LiFT - Lithium for Future Technology

Along with many other countries worldwide, the UK is committed to achieving a low carbon economy. There is a plan to achieve net zero carbon dioxide emissions by 2050, with a key component of this plan being a ban on the sale of new petrol and diesel cars by 2035, and a switch to electric vehicles. These vehicles will require storage batteries that contain many components made of metals that have limited supplies. For example, a recent open letter authored by Professor Richard Herrington (principal investigator for the NHM on this proposal) explained that if the UK is to meet its electric car targets, it will require three quarters of the world's current total annual production of lithium - an essential component of modern electric vehicle batteries. Whilst current rates of lithium production are sufficient to meet global demand, we need to investigate additional lithium resources if we are to meet greenhouse gas emission targets. This proposal seeks to better understand the Earth system processes that concentrate lithium into mineral deposits, from which lithium can be mined in both an economically feasible and an environmentally responsible manner. Our central hypothesis is that major lithium deposits are largely formed in parts of the world where continental collision occurs as a consequence of plate tectonics.
We will further test the hypothesis that within these collisional environments there is a "life-cycle" of tectonic processes that is reflected in the formation of different types of lithium deposits. Broadly speaking, in the first stage lithium is moderately concentrated in igneous rocks that are formed in this setting. Lithium is a relatively soluble element, which is readily leached and weathered from these rocks (particularly by hot geothermal water) and the lithium-rich waters may accumulate in basins that are also formed during continental collision. If the climate is arid, the waters evaporate to form a lithium-rich brine that can be an economically viable lithium deposit in its own right. In these brine basins, complex chemical processes and extreme microbial life may play a role in cycling elements and concentrating the lithium into sediments. Over time, the geothermal and volcanic activity ceases and the lithium-rich sediments may be buried and thus preserved for millions of years. Subsequently, these buried rocks may also serve as a source of lithium that can be extracted. With further burial and then heating, these lithium-rich sediments can reach temperatures at which they undergo melting and the formation of lithium-enriched pegmatites and granites. Again, these rocks may contain sufficient concentrations and amounts of lithium to represent a source of lithium that can be extracted for ultimate incorporation in electric vehicle batteries.
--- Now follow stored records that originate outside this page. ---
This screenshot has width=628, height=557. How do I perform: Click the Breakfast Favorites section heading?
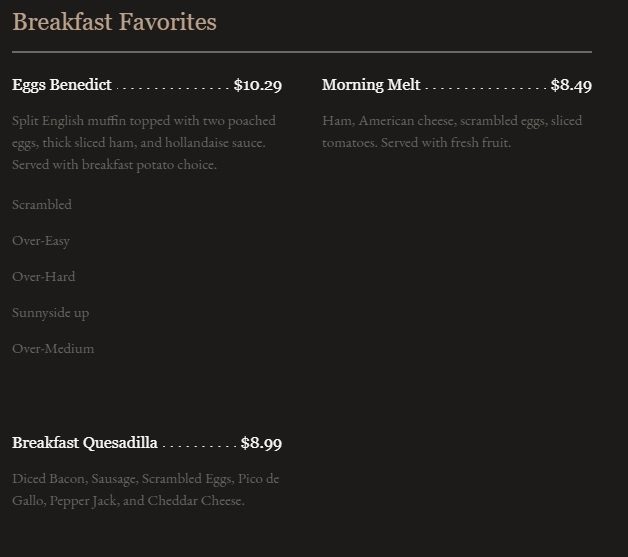pos(114,22)
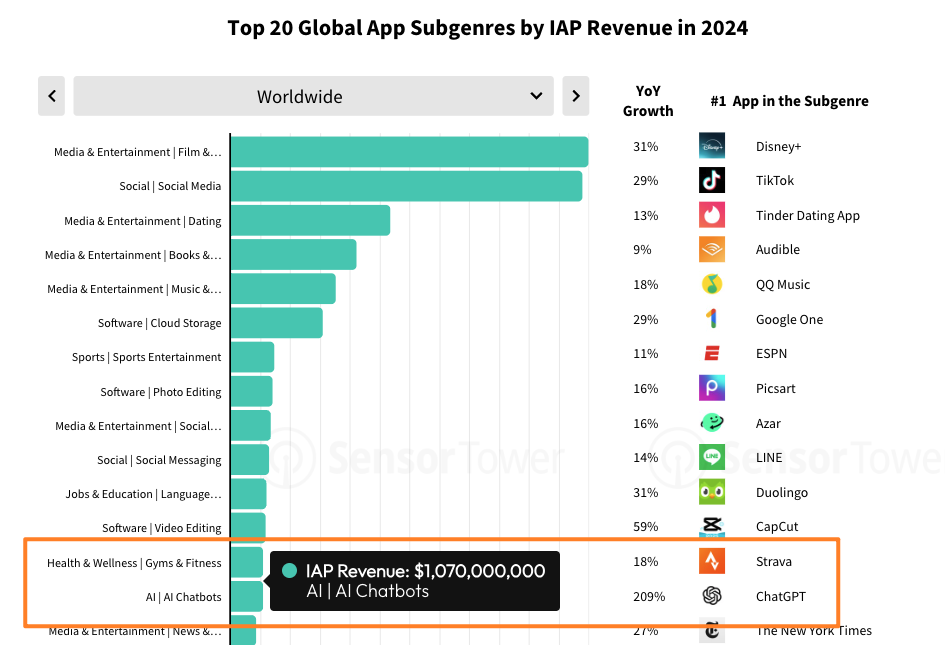Click the ChatGPT logo icon
This screenshot has width=945, height=645.
click(712, 596)
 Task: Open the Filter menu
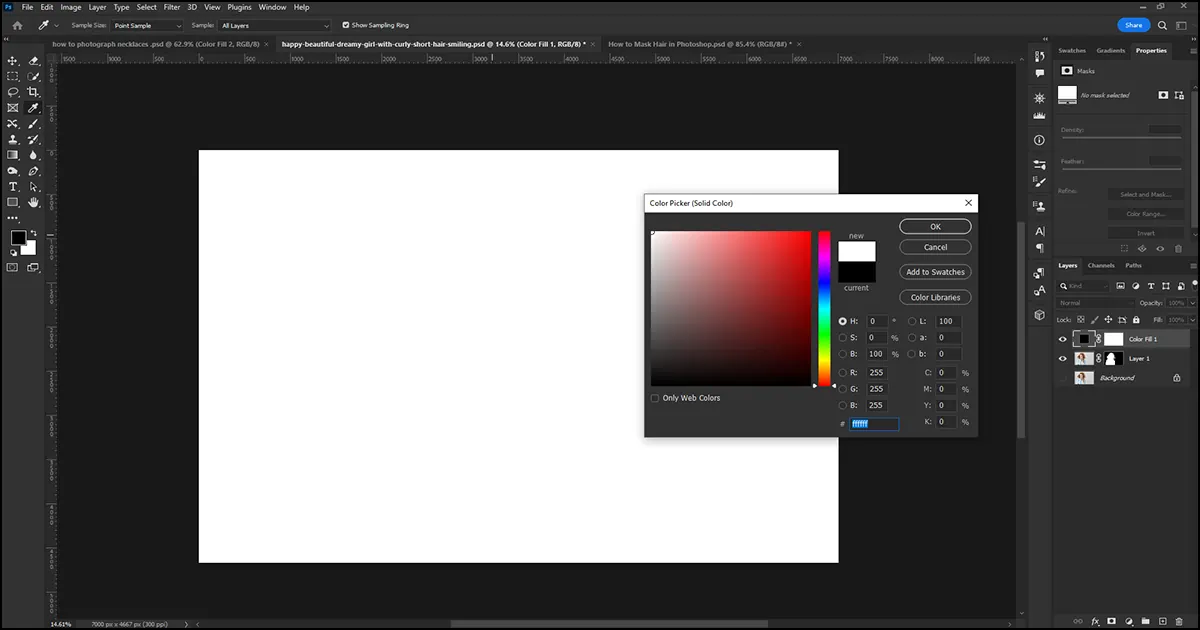click(x=171, y=6)
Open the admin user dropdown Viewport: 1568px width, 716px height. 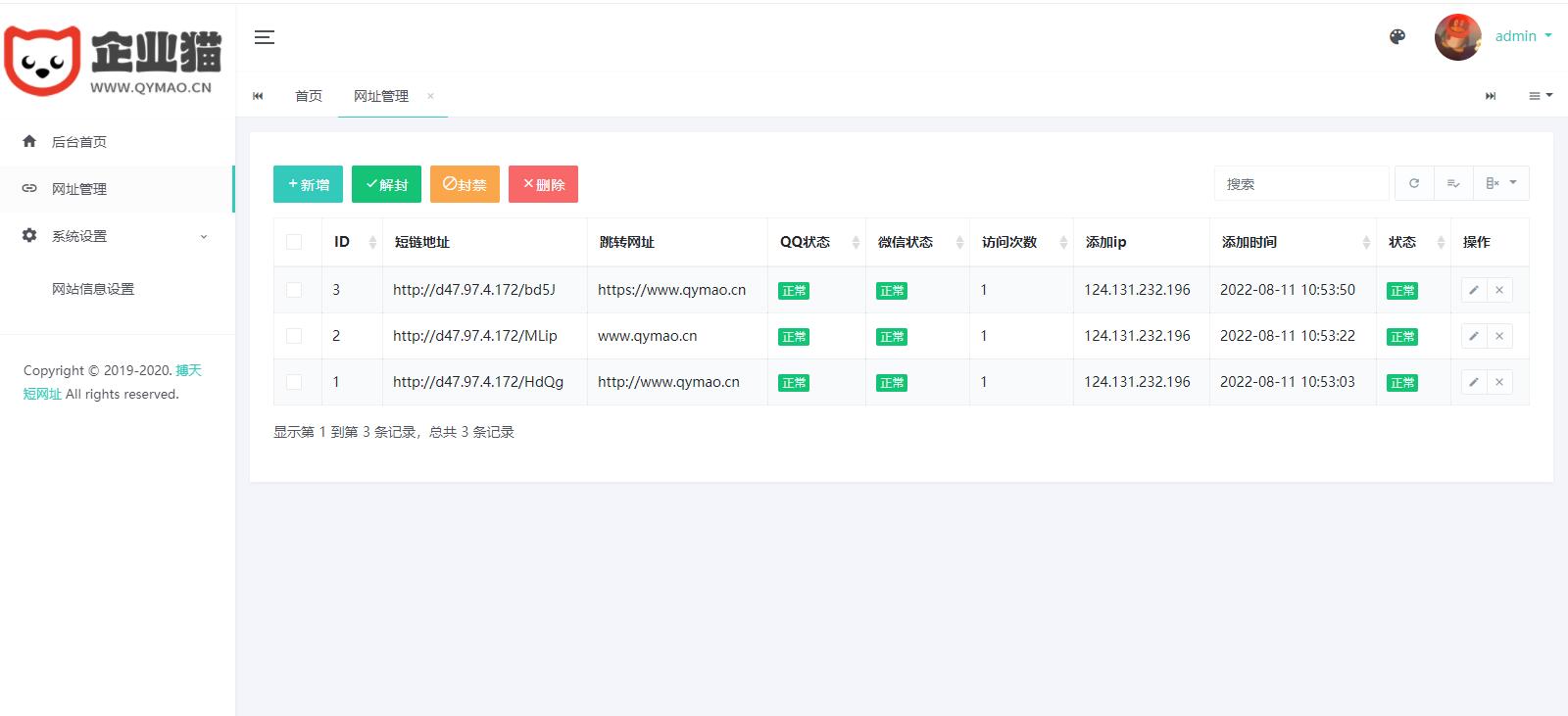[x=1522, y=36]
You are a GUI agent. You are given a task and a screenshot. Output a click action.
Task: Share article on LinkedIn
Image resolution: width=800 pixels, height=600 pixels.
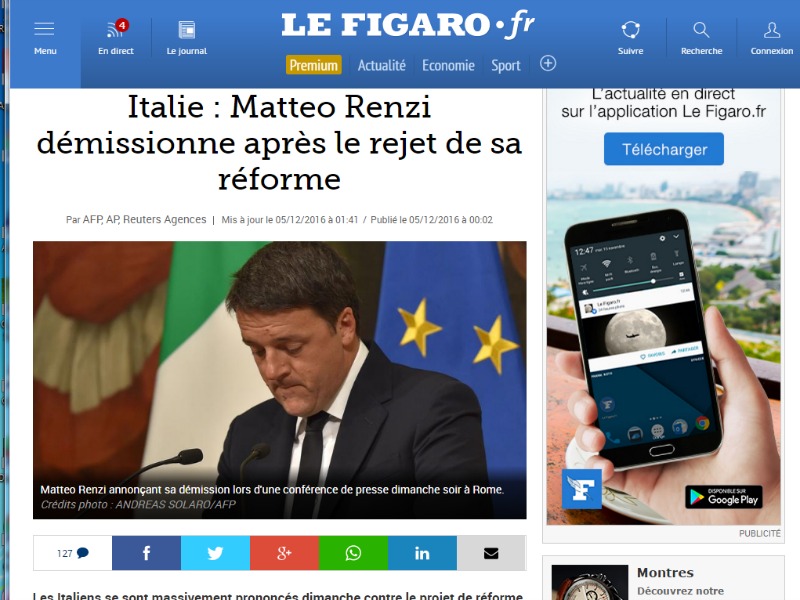point(422,553)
At each stage of the life-cycle there are uncertainties regarding the source of lithium, and how it is transported and trapped. The different types of lithium deposits also vary in how easy it is to extract the lithium, and we need to consider how to do this in an environmentally responsible way. We will tackle these problems by bringing together a group of scientists who have considerable expertise in all aspects of this lithium journey. We will use a wide range of techniques, from simple geological observations through to highly sophisticated isotopic analyses and microbiological techniques, to track the behaviour of lithium. We will work alongside industry partners to identify the types of deposits that can be profitably extracted while simultaneously minimising any damage to the environment, and we will investigate the potential for more sustainable methods of lithium extraction using microbial processes. We anticipate that our research will provide industry with new targets for exploration for lithium resources. This will not only help secure a low carbon economy for the UK, but also provide important economic benefits to the UK and other nations.